While this Level 1 facility provided the client’s desired functionality at the time, they wanted to manufacture lentivirus vector material. To fulfill this goal, our client needed to upgrade their manufacturing facilities to be compliant with Biosafety Level 2 GMP standards, a requirement for this material.
This Cell and Gene Therapy project required AVS’s support to guide the client’s engineering, validation, and technician groups to modify the Level 1 facility, and install, commission, and qualify the new equipment within 9 months.
DIVIDED INTO 2 PARTS:
Modify the existing facility
Install, commission, qualify new equipment, and prepare preventive maintenance
AVS collaborated with the client to enhance their manufacturing facility by conducting a gap analysis that revealed differences between the current setup and the required Level 2 facility. A new layout was created and approved, followed by equipment procurement, where AVS managed vendor communications and documentation. AVS guided the installation of complex equipment, conducting commissioning protocols to validate functionality across over 80 new pieces of equipment. The process included qualifications (IQ/OQ/PQ) and computer system validation to meet GMP standards. After installation, AVS developed preventive maintenance plans and handed off the documentation to the client.

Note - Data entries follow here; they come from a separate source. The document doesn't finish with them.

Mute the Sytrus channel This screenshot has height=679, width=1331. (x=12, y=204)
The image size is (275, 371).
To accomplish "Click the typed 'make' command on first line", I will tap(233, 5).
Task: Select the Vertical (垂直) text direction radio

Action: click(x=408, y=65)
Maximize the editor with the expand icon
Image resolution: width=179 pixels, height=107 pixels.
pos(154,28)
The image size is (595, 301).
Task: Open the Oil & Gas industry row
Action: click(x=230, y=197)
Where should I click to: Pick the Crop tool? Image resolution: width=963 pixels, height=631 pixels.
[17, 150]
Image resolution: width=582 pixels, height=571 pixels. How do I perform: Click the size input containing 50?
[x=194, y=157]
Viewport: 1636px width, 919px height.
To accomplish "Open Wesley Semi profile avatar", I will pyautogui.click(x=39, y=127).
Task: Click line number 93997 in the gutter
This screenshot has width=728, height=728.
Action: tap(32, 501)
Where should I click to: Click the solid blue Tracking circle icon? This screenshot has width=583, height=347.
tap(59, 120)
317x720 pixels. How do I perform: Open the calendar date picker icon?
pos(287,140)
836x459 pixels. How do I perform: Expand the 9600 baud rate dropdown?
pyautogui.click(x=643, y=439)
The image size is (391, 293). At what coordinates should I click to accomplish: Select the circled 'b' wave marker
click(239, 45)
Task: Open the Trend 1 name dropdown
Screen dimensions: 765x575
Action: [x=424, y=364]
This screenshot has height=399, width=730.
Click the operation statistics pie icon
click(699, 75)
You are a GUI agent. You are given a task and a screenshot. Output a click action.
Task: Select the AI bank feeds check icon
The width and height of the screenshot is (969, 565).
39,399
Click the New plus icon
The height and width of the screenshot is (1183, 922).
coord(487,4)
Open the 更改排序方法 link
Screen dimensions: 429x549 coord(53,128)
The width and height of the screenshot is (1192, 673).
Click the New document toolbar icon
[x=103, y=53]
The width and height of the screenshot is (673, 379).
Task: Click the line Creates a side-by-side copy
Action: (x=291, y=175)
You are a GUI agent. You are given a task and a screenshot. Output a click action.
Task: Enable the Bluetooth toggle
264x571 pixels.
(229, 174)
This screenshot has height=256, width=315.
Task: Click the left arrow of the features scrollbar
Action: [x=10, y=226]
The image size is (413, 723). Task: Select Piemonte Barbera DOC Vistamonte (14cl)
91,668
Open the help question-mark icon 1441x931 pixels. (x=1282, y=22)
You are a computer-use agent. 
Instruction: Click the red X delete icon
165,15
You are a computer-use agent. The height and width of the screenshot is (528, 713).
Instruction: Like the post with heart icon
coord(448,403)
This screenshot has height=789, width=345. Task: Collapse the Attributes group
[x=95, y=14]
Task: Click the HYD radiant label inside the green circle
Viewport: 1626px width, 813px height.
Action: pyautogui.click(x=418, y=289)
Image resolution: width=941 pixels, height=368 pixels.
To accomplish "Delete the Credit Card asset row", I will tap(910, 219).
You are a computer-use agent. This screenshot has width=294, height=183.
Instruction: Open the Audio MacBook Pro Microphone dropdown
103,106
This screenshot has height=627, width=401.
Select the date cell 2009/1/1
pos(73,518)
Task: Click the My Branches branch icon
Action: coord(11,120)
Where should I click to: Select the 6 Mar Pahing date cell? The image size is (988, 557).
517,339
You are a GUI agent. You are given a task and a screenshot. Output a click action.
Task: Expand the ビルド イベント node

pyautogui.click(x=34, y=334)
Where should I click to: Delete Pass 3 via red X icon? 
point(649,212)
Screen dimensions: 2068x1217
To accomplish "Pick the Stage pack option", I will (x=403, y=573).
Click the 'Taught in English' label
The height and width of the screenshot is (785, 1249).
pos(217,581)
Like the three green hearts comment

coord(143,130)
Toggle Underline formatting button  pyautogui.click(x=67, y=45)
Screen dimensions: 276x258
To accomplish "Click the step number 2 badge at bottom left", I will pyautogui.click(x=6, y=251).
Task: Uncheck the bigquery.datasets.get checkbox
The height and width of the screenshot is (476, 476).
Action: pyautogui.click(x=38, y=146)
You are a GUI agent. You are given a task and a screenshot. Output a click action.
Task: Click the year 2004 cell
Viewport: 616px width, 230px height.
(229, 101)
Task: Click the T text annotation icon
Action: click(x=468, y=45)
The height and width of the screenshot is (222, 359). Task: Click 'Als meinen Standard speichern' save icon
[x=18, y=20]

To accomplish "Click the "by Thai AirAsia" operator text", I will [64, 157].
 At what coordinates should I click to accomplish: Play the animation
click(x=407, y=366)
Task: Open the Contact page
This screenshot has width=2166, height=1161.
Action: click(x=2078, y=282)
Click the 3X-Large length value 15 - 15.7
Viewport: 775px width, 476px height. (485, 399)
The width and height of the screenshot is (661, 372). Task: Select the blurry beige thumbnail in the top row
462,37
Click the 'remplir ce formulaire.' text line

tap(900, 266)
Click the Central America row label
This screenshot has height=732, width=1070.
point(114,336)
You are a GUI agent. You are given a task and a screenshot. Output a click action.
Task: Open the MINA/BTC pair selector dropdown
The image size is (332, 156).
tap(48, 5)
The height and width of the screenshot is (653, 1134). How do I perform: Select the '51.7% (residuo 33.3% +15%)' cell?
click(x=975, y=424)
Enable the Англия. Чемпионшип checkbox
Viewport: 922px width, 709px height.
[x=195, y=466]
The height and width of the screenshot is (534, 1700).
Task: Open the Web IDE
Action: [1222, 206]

Throughout the 9-month project, AVS maintained clear communication, managed task delegation, and held monthly budget review meetings with client leadership to ensure on-time, on-budget delivery.
AVS assisted our client in upgrading their manufacturing space from a Biosafety Level 1 GMP facility to a Level 2 GMP facility. We were able to complete the entire project on schedule and within budget. Moreover, our documentation efforts to demonstrate full traceability was deemed appropriate by our client’s quality assurance team. We were able to support our client throughout this entire transition process, from gap analysis to final equipment installation. Because of our efforts, this pharmaceutical manufacturer was able to manufacture medication with the lentivirus vector material. This collaboration allowed our client to focus on what they do best – develop medicines to help improve their target patient’s quality of life.